Candidates for political office are always looking for a new way to attract attention and to win votes. Linda Lingle, a Republican running for Hawaii's open U.S. Senate seat, has found one. She has her own TV channel.
True, it's a cable not network channel and its reach is not extensive. Still, Lingle is likely the first candidate in political history to provide would-be voters as well as casual viewers with an opportunity to view campaign and other videos about her and hr policies at all hours of the day and night. And if attracting attention is her goal, she's already done that.
Stephen Colbert of "The Colbert Report" recently took notice of Channel 110, a 24-hour cable channel. The national notice probably wasn't what Lingle had in mind, though. Colbert, in his usual satiric manner, wondered whether voters -- or anyone -- would watch what amounted to a nonstop campaign advertisement.
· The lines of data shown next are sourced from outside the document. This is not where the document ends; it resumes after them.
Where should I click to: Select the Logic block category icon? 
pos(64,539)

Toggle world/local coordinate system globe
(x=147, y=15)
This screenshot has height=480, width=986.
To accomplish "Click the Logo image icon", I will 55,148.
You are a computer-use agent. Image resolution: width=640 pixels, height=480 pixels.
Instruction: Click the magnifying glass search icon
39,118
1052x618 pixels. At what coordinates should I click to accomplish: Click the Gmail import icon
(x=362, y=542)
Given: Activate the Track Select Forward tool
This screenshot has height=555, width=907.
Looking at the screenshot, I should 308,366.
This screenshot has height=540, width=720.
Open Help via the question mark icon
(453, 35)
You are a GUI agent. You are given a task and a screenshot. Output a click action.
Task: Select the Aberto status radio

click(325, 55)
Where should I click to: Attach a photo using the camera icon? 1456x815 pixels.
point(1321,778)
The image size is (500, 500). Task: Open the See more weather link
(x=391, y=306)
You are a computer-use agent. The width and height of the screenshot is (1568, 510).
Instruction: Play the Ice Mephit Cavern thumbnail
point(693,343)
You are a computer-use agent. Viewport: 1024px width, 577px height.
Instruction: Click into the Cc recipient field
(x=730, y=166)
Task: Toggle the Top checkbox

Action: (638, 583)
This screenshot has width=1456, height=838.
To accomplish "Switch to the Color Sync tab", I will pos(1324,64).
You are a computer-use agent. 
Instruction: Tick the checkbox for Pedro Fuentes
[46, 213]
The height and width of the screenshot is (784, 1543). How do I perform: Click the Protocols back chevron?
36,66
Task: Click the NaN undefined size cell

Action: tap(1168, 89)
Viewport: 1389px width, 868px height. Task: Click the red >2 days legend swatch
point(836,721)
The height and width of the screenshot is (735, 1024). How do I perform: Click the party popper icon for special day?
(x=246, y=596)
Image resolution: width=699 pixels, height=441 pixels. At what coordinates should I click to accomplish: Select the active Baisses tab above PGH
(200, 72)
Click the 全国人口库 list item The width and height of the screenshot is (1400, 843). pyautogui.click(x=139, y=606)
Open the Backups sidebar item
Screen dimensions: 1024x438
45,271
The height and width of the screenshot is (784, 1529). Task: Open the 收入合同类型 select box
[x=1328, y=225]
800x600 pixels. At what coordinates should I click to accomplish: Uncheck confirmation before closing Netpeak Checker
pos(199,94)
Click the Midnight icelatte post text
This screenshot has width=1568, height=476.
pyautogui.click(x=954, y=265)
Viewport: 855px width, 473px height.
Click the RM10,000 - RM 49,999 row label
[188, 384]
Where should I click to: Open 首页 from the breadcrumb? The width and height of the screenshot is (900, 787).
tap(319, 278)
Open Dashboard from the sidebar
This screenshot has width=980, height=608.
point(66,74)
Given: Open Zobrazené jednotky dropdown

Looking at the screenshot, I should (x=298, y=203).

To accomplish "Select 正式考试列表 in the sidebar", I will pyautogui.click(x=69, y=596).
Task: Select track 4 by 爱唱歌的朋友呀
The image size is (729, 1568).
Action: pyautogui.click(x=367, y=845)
There's no word from Hawaii yet on the number of viewers the captive channel attracts.
Lingle, though, probably is content to suffer Colbert's barbs in return for the programming provides. The program is likely to draw some attention in a state where both voter interest and turnout is often low. In that instance, anything that connects with voters and that might drive them to the polls is welcome. At any rate, Lingle's captive TV channel would seem to be a sound investment.
Reports say the channel costs the Lingle campaign about $13,000 weekly. As political advertising goes, that's cheap for around-the-clock exposure even if viewers will see little more than recycled, canned videos.
Lingle's campaign can afford the expense. It's awash in money. She's raised several million dollars -- much of it on the mainland and from groups with no apparent interest in Hawaii or its residents -- to finance here campaign. At one point, those who track campaign contributions say, Lingle, a former governor who seeks the seat of the retiring Sen. Daniel Akaka, a Democrat, had raised more money than her top two Democratic rivals combined. Given the current political cmpaign contribution rules, that's hardly a surprise.
Lingle's campaign is not so stellar that it attracts bug bucks from deep-pocketed Republicans on the merits of her platform alone. Sure, some folk around the country support her, but a lot of the dollars flowing her way come from people and groups more interested in embarrassing Barack Obama than in who occupies Hawaii's open U.S. Senate seat, as long as the new occupant is a Republican.
A Lingle victory -- propelled by a captive cable TV channel or not -- would bring special joy to Obama detractors. Hawaii, after all, is the president's home state.